Die beiden bulgarischen Musiker Konstantin und Alexander Wladigeroff begleiten und untermalen das Geschehen mit subtilen musikalischen Einfällen. Ein Abend, den man gerne ein zweites Mal erleben möchte. Wo und wann?

http://www.musikverein.at

Jonas Kaufmann im Wiener Konzerthaus.

Im Rahmen der Reihe „Great Voices“ sang Jonas Kaufmann Lieder aus Strauß-Operetten und Wiener Lieder. An seiner Seite: Rachel Willis Sorensen. Begleitet wurde er von der Prager Philharmonie. Dirigent: Jochen Rieder.

Ungeduldig wartete das Publikum auf Jonas Kaufmann. Nervöses Gemurmel: Er wird doch nicht absagen. Als er dann kam, entschuldigte er sein spätes Erscheinen damit, dass er über die Fernsehübertragung verärgert sei. Wie? Das sagte man ihm nicht? Es sei das erste Konzert zu Beginn einer langen Tournee. Da hätte er lieber zwangloser gesungen, meinte er.

Im ersten Teil standen Johann Strauß Operetten mit Liedern aus „Eine Nacht in Venedig“, „Die Fledermaus“, „Die Tänzerin Fanny Elssler“ und „Wiener Blut“ am Programm. Mag es nun der Verärgerung geschuldet sein oder dem allzu lautem Orchester, das Jochen Rieder eher marschmäßig dirigierte – Kaufmann und seine Sopranistin Willis-Sorensen kamen nicht so richtig in Fahrt. Im „Uhrenduett“ aus der Fledermaus war Kaufmann stimmlich zwar voll da, aber wirkte ein wenig gekünstelt.
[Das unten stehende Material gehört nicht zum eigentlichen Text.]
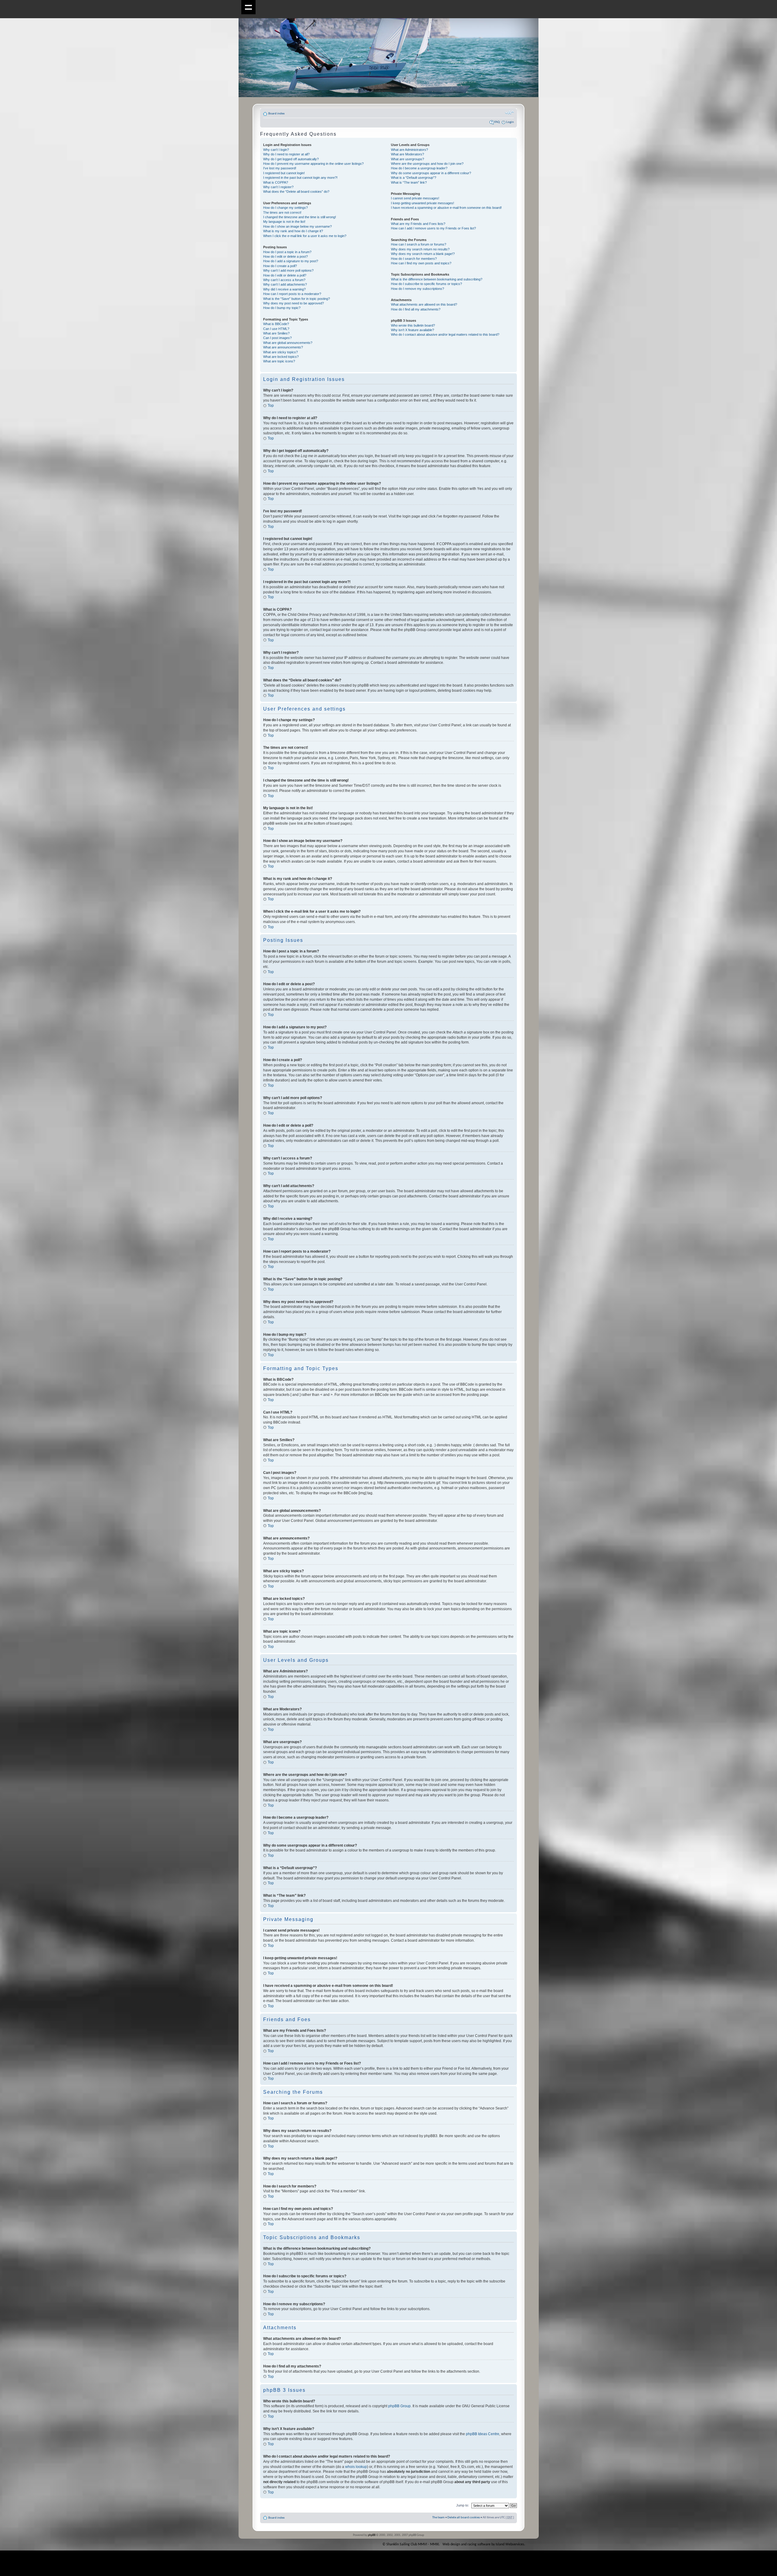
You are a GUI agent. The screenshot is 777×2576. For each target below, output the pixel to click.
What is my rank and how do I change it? (293, 231)
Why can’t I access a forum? (284, 280)
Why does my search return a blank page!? (423, 254)
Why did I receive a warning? (284, 289)
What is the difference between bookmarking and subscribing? (436, 279)
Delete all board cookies (463, 2517)
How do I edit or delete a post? (285, 256)
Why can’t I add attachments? (285, 284)
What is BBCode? (276, 324)
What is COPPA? (275, 182)
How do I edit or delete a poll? (284, 275)
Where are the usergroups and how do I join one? (427, 163)
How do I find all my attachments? (415, 309)
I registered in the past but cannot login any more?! (300, 177)
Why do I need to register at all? (286, 154)
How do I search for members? (414, 258)
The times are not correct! (282, 212)
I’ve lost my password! (279, 168)
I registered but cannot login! (284, 173)
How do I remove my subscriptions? (417, 288)
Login (510, 122)
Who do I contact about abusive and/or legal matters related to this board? (445, 334)
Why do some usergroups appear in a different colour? (431, 173)
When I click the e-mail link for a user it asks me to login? (304, 236)
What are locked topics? (281, 356)
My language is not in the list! (284, 221)
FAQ (497, 122)
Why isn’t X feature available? (412, 330)
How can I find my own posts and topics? (421, 263)
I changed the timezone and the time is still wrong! (299, 217)
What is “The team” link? (409, 182)
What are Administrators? (409, 149)
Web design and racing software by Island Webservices (483, 2544)
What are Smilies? (276, 333)
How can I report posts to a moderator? (292, 294)
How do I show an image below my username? (297, 226)
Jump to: (462, 2505)
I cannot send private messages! (415, 198)
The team (438, 2517)
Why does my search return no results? (420, 249)
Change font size (509, 112)
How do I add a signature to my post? (290, 261)
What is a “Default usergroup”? (413, 177)
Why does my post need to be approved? (293, 303)
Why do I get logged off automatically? (291, 159)
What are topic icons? (279, 361)
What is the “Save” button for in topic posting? (296, 298)
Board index (276, 113)
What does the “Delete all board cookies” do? (296, 191)
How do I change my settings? (285, 207)
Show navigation (248, 7)
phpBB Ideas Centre (482, 2434)
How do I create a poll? (280, 266)
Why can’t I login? (276, 149)
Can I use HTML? (276, 329)
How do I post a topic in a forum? (287, 252)
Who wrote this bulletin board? (413, 325)
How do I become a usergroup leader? (419, 168)
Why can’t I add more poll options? (288, 270)
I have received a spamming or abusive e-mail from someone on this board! (446, 207)
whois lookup (356, 2467)
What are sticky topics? (280, 352)
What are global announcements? (287, 342)
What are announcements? (283, 347)
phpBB (371, 2535)
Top (271, 405)
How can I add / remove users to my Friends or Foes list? (433, 228)
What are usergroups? (407, 159)
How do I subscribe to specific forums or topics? (426, 284)
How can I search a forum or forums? (418, 244)
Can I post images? (277, 338)
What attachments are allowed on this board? (424, 304)
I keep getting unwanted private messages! (422, 203)
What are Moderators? (407, 154)
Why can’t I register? (278, 187)
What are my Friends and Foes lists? (418, 224)
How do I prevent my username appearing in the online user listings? (313, 163)
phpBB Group (399, 2406)
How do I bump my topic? (281, 308)
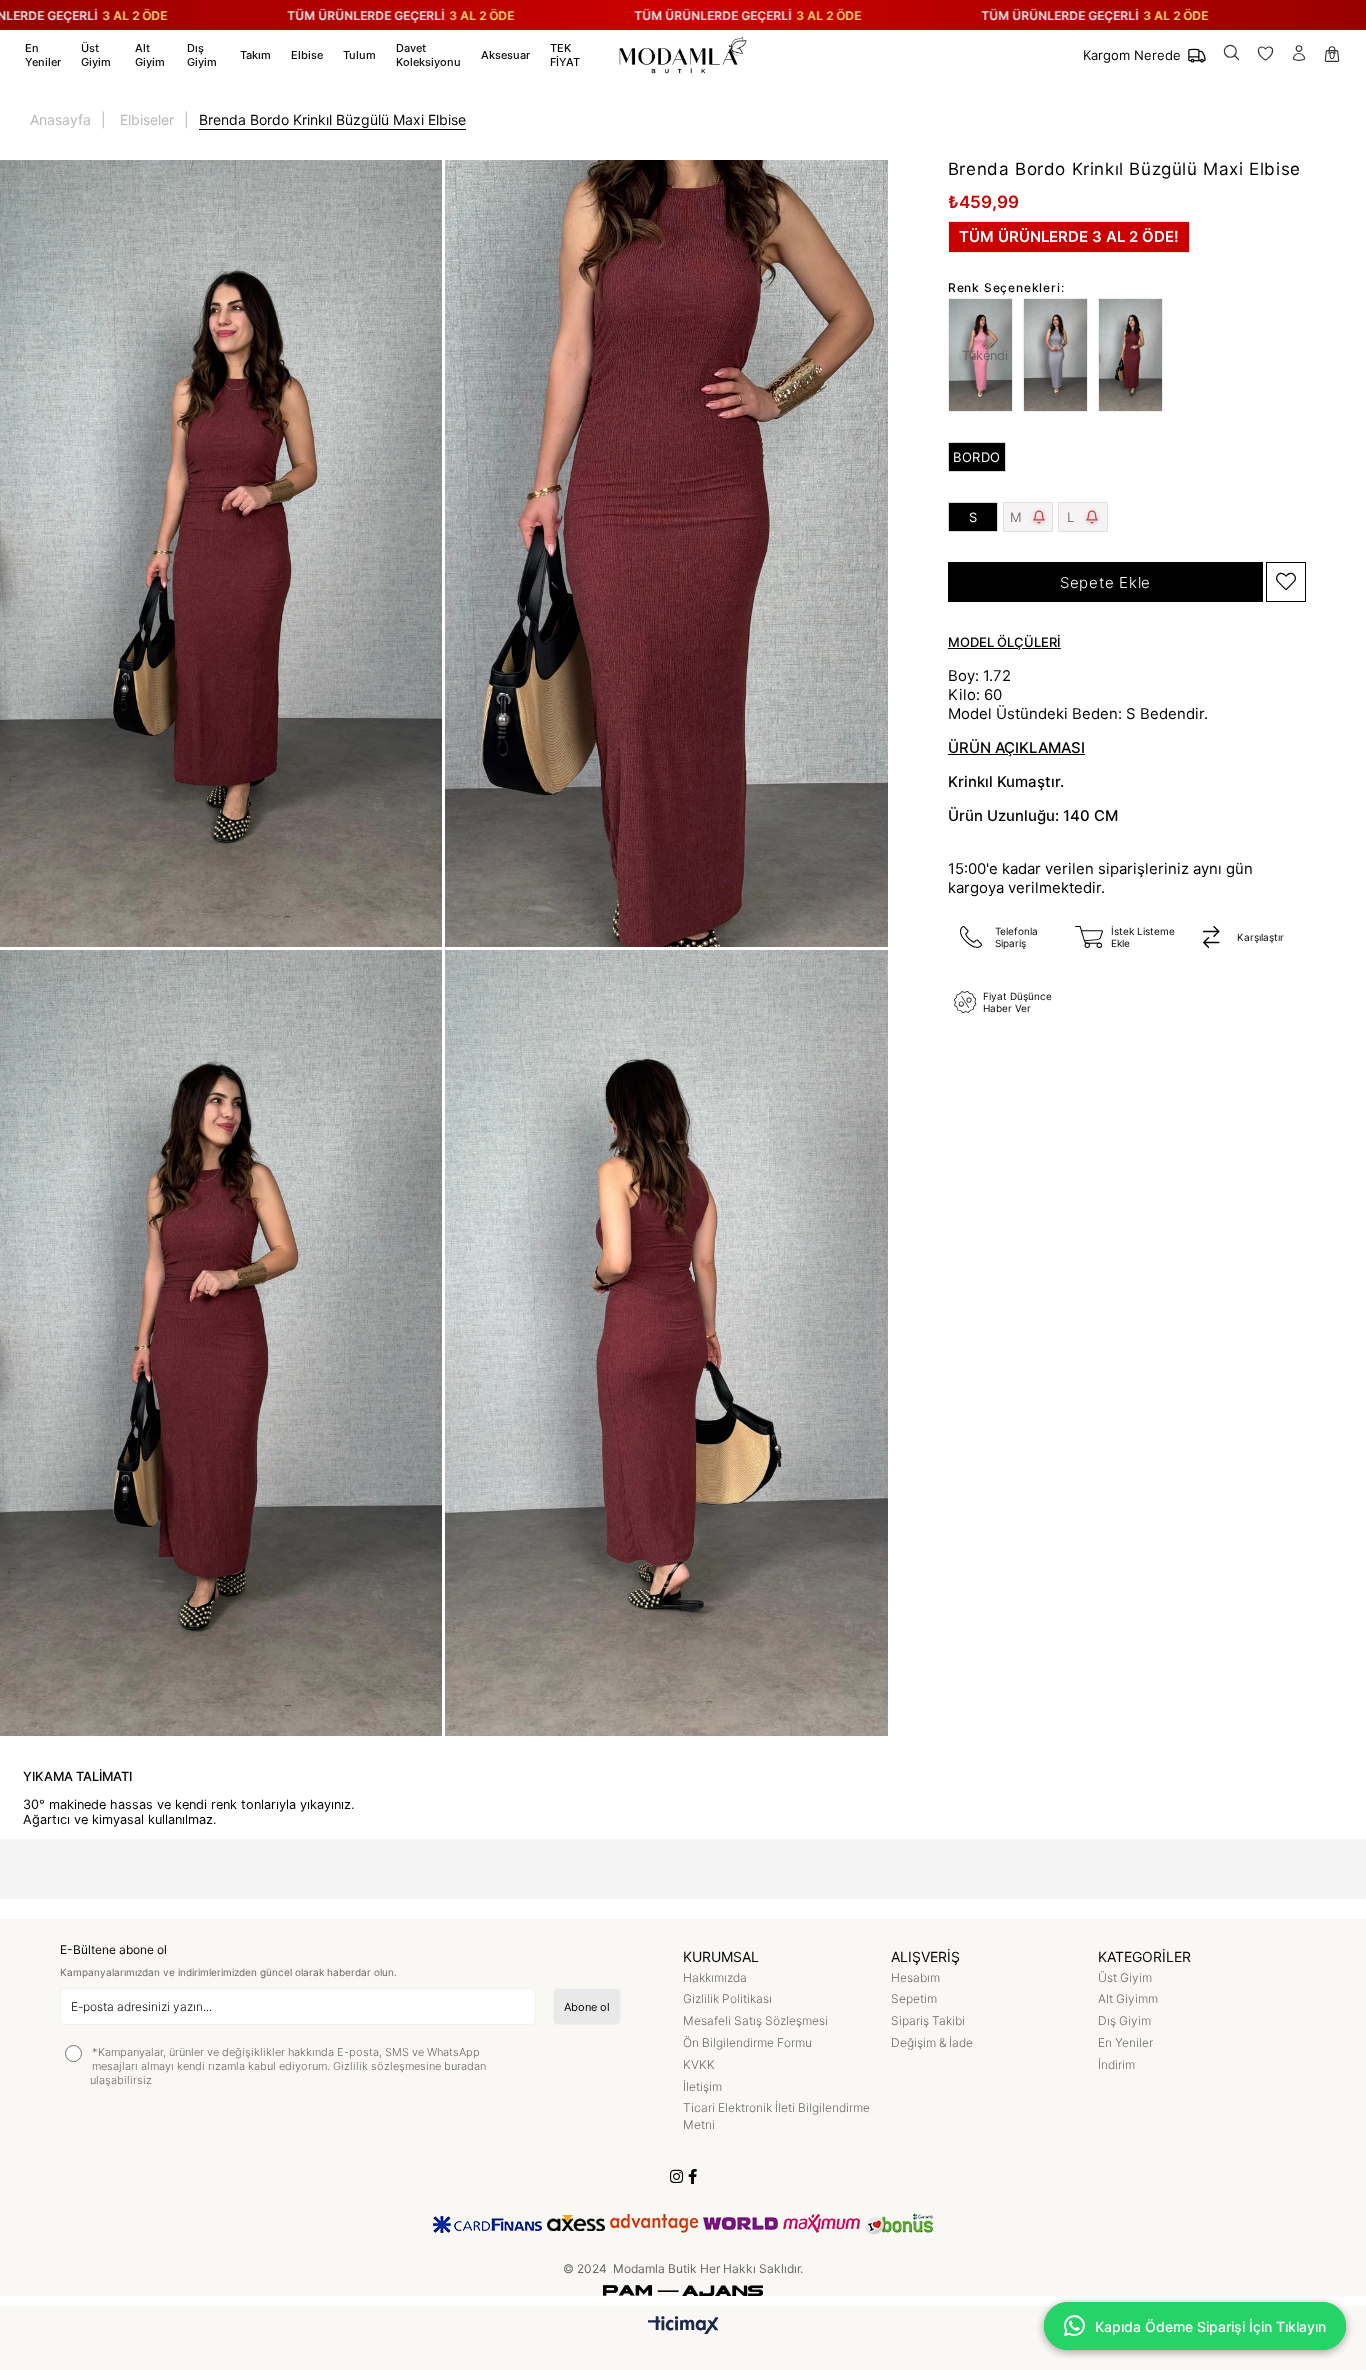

Willis Sorensen konnte die Szene auch nicht richtig auflockern. Ihr Sopran wirkte hart.

Nach der Pause

Nach der Pause war Kaufmann in voller Form, das Publikum bejubelte ihn. Nicht nur, weil er das Wienerische so gut drauf hatte, als wäre er hier aufgewachsen. Er strahlte vor Selbstsicherheit und Fröhlichkeit, ließ den Schmelz seiner Stimme ins Publikum strömen. „Im Prater blüh´n wieder die Bäume“, „Wien, du Stadt meiner Träume“ – man glaubte ihm einfach alles, fühlte sich fortgetragen vom „Wiener Schmäh“ und den darin verheißenen Glücksmomenten. Der Sopranistin Willis Sorensen gelang ein zauberhaftes „Vilja, Waldmägdelein“ – und so waren alle glücklich. Jonas Kaufmann beschenkte sein begeistertes Publikum mit fünf Zugaben, u.a. „Schenkt man sich Rosen in Tirol“, „Sag beim Abschied leise Servus“, „in einem kleinen Café in Hernals“ und dann noch: „Der Tod, des muss a Weana sein“.

Bürgermeister Ludwig überreichte dem Tenor den goldenen Rathausmann, weil „Kaufmann mit seinen Liedern die Schönheit Wiens in die Welt hinaus trägt“.

Das nächste Konzert der Reihe „Great Voices“ im Wiener Konzerthaus findet am 14. November 2019 statt. Man darf sich auf Juan Diego Flórez freuen!